I hit "comment" before watching the final run on the stainless. MHW is right, there was some push away on the last 5 or 6 passes. So resetting the phenolic after the roughing cuts would be worthwhile. And perhaps the solid phenolic isn't the best option for fending off the wear either. There are some wear resistant phenolics. Apparently a recent more resistant type doped up with something called "attapulgite nanofibers" and good ol' carbon fibers is the new leader in dry or oiled wear resistance. No idea what it costs. I do seem to recall seeing some earlier sorts of wear resistant composite phenolics too.
I'm thinking too that for steel threading that a brass plate would not be a bad option either.
Top work. Joe Pie is the real deal - often immitated and never bettered. Watching his channel fundamentally altered my approach to machining. This tool you have made is really good, and one any miniature machinist should have. Best wishes.
Edit: PS kinda cool having Ralfy up there next to my sticker. He’s a good egg and likes cats. 👍
Another cool video encompassing lots of techniques - as a quick reminder for everyone, for the stuff that's off-camera, parkerizing and powder coating, Mark has a great and helpful series on metal finishing, give em a go on your off time, you will appreciate!
From Canada with love, thanks for the kangaroo footage, they are neat odd animals!
G'day Mark, thanks for another lathe project to add to the list. 😀 I noticed the safety troll bait during the casting pour🙄 Please keep the videos coming.
Hi Mark. Cool episode. I enjoy Joe Pi, too. My dad was a "loom fixer" by training, a mechanic who maintained and customized weaving equipment. He used a material brand named Micarta for many parts. I think that was linen phenolic.
Thanks for the video
looking forward to the upcoming series , I don't have a mill but I'm still very interested
Well done.
Nice video. Cool tool.
A little trick when cutting threads where you can't open the half-nut. Turns out that you can. When you accidentally opened the half-nut and stopped the lathe, if you had taken a look at the threading dial you would have noticed that the dial hadn't rotated much past the mark you used when you set up to cut the thread. The trick is to reverse the rotation of the lathe and when the initial mark comes back up, re-engage the half nut. The work and the lead screw are now re-synchronized.

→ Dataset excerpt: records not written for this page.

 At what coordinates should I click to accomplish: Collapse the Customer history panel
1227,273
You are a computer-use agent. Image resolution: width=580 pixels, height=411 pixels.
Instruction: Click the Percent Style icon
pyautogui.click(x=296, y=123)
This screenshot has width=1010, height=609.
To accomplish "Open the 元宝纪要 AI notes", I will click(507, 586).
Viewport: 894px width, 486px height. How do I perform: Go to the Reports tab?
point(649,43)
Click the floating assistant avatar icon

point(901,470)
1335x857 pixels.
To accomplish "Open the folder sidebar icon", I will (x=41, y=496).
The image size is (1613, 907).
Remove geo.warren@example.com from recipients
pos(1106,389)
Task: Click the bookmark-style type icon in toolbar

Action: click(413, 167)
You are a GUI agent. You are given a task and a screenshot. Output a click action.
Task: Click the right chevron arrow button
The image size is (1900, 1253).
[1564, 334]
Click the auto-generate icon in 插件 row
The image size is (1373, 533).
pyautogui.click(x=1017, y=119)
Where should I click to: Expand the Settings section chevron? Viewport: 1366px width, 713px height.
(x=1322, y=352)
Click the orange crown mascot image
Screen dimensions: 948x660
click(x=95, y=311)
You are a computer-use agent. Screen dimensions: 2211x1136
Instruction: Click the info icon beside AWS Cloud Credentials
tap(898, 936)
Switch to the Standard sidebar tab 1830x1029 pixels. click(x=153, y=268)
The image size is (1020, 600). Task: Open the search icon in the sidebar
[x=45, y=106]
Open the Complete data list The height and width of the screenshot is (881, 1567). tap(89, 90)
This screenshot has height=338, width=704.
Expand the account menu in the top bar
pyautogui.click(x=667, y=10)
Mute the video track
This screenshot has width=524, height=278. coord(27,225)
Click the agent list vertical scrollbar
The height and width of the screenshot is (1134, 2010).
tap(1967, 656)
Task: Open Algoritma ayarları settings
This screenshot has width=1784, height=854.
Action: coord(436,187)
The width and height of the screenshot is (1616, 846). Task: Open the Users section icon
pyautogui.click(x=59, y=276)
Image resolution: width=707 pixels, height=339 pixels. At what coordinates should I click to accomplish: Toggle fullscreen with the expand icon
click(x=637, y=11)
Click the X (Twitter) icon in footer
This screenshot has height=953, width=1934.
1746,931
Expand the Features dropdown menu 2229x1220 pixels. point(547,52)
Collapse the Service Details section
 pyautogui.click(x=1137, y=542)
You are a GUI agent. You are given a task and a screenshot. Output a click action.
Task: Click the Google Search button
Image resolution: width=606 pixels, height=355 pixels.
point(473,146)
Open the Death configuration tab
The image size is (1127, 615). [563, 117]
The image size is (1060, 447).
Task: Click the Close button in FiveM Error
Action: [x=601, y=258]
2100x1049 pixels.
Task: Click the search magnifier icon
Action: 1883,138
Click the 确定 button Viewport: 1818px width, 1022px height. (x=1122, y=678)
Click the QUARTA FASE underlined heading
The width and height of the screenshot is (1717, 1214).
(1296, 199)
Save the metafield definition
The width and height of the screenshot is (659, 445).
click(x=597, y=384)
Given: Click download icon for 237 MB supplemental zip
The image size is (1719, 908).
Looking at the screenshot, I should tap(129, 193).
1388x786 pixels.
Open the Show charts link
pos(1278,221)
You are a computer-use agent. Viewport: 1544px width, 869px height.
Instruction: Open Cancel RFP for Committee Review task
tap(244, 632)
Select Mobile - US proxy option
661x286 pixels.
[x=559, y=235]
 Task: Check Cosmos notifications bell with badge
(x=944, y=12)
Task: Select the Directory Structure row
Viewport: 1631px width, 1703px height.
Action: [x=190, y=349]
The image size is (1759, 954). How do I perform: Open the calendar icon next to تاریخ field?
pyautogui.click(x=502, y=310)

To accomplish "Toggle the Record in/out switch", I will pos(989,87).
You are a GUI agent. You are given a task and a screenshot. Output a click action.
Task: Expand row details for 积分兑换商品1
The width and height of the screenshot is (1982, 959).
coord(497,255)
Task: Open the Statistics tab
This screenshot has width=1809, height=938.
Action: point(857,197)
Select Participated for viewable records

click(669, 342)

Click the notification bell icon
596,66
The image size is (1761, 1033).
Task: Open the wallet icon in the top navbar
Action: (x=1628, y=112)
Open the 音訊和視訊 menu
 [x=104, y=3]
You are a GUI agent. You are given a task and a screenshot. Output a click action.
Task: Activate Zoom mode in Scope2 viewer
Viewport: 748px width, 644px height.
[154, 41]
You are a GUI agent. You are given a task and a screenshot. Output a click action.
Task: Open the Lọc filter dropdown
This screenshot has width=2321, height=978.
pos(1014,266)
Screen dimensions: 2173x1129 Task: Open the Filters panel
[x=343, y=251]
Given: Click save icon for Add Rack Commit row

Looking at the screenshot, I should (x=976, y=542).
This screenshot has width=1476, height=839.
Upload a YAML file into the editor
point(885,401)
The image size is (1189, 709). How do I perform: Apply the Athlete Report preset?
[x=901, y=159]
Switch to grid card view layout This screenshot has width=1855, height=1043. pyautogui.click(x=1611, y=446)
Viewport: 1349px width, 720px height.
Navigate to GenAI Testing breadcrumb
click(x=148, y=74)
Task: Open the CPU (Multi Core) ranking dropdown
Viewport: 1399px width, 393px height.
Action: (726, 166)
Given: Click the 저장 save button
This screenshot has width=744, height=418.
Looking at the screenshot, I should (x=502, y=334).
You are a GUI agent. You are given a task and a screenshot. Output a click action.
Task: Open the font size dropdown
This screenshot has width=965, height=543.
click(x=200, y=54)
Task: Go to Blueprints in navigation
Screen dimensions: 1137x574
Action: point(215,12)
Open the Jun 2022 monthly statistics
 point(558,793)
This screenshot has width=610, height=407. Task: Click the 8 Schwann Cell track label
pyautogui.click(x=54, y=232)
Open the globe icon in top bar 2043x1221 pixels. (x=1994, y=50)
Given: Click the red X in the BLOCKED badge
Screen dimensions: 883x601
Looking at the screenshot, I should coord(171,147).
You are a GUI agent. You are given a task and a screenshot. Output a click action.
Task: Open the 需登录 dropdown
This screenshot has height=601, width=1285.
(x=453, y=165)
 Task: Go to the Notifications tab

This trick is useful when threading up to a shoulder and the lathe has no spindle brake. Thread to the shoulder and disengage the half nut and cut power to the lathe. Back out the threading tool and reverse the spindle. When that starting mark comes back up, engage the half-nut and back the carriage up as you normally would.
The casting you made is very nice.
Thanks Mark. Another interesting small project. Can you, please, make a short overview of your steady rest ? is that entirely shop made ?
Looks like a great idea that could be adapted to most any lathe, just out of curiosity wouldn’t a V in your phenolic give more support than the step that you used ? 🤔 !
Is linen phenolic what the older generation call Tuffnoll , great job Mark
Yes. It's a trade name. Usually a reddish brown colour, and you can see the layers of linen in a crosscut face. Can be expensive, but there are sources of offcuts or salvage if you know where to look. Speak to your local electrical contractors for tips on where to find some suitable bits.
Also known as Micarta.
5:12 purely a guess, but if the lathe originally came with a non-quick change toolpost, the tool would have been more to the right.
BTW if you need some genuine linen phenolic, let me know.
That linen phenolic would be Paxolin or Tufnol. I cannot remember which is which, one is paper reinforced the other cotton. I recall that Tufnol do a big range of things, but I haven't used it in probably 20 years.
Could you put endmill in the chuck, and mill a half circle into your phenolic, that way it could hold 180 degrees.